- Jeolikote Location in Uttarakhand, India Jeolikote Jeolikote (India)
- Coordinates: 29°20′0″N 79°20′0″E﻿ / ﻿29.33333°N 79.33333°E
- Country: India
- State: Uttarakhand
- District: Nainital
- Elevation: 1,219 m (3,999 ft)
- Pin Code: 263127
- Language: Kumaoni, Hindi, English

= Jeolikot =

Jeolikote is a hill station in the Nainital district of the state of Uttarakhand, India. It is situated at an altitude of 1,219 meters, 18 km before Nainital on the NH-109. It is also known as the gateway to Naini Lake.
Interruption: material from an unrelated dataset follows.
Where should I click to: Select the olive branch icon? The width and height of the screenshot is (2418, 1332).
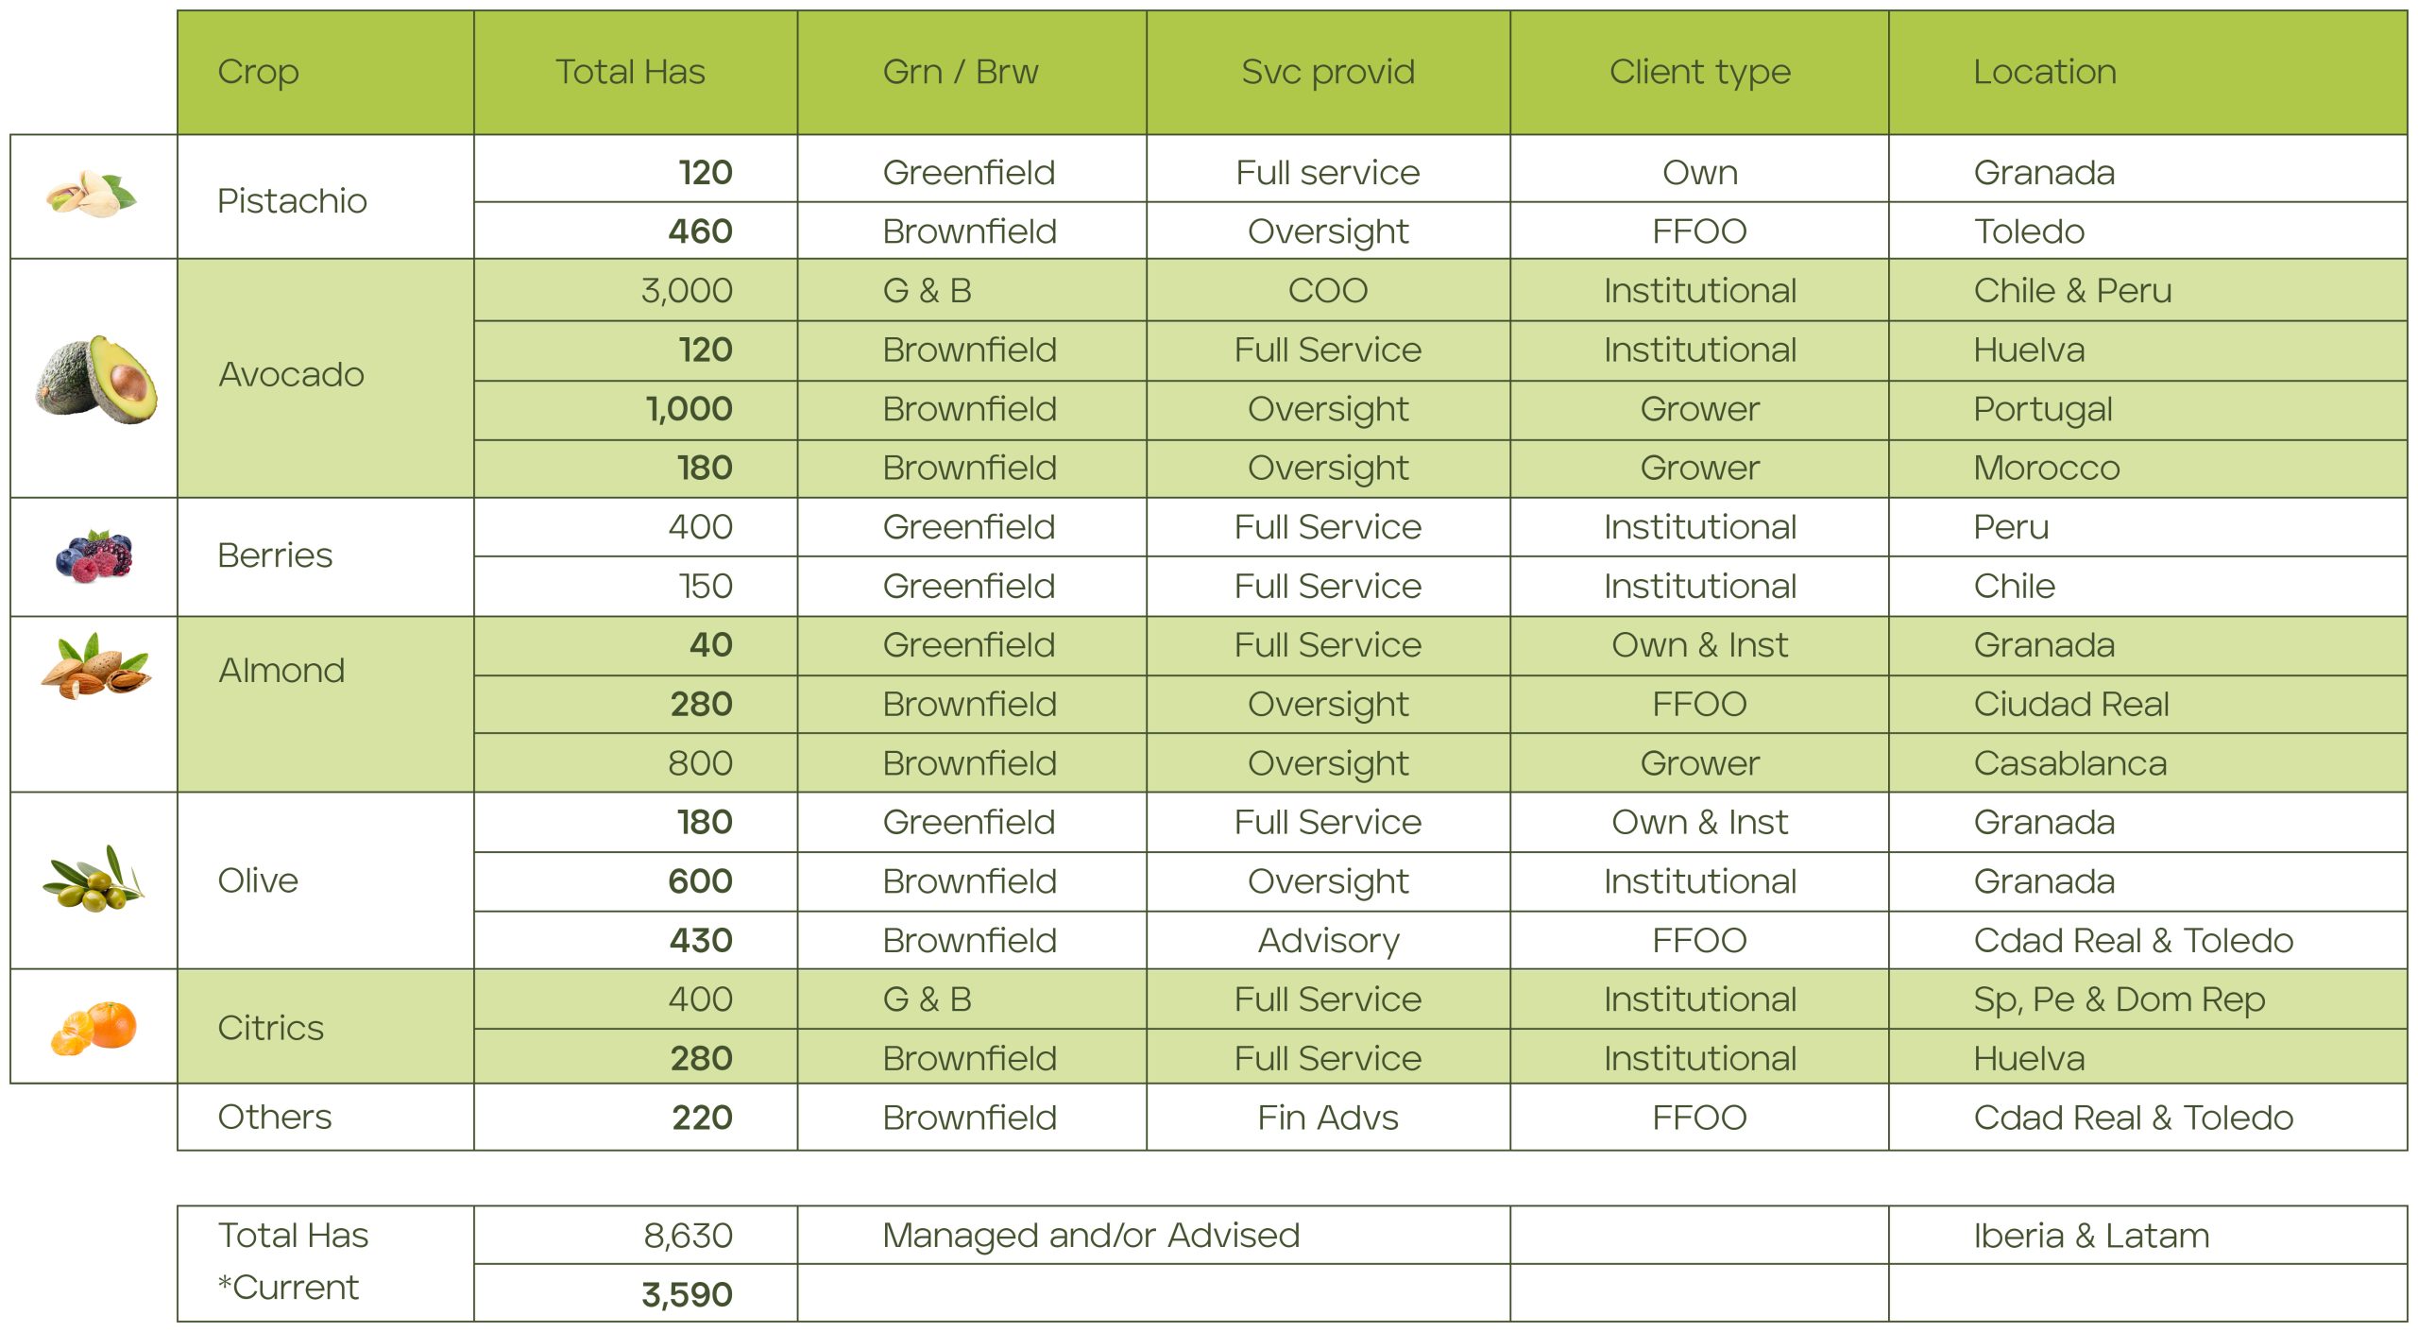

It is an ideal place for those who are interested in floral culture and butterfly catching.

It acts as a pit stop for not only the tourists en route to Nainital, but also for the daily commuters who travel back and forth between Haldwani and Nainital.

==Overview==
In the pre-independence era, it used to be a halt point for the British to acclimatize before moving to the summer capital Nainital. There are many old British structures in Jeolikot.Due to its moderate climate, this place is very fertile for vegetables and fruit. The Centre for Horticulture and Food Processing was established here in 1938, and it continues to train farmers in Honey Beekeeping and mushroom farming. The Forest Rsearch Centre at Jeolikote has established a "Butterfly Trail" in 2022, to preserve several varities of Butterflies unique to the region.

Government of Uttarakhand announced in 2018, the opening of first Himalayan honey testing lab at Jeolikot. In 2021, an arboretum known as "Shivalik Arboretum" was opened at Jeolikot, showcasing some 200 species of floral diversity of Shivalik hills.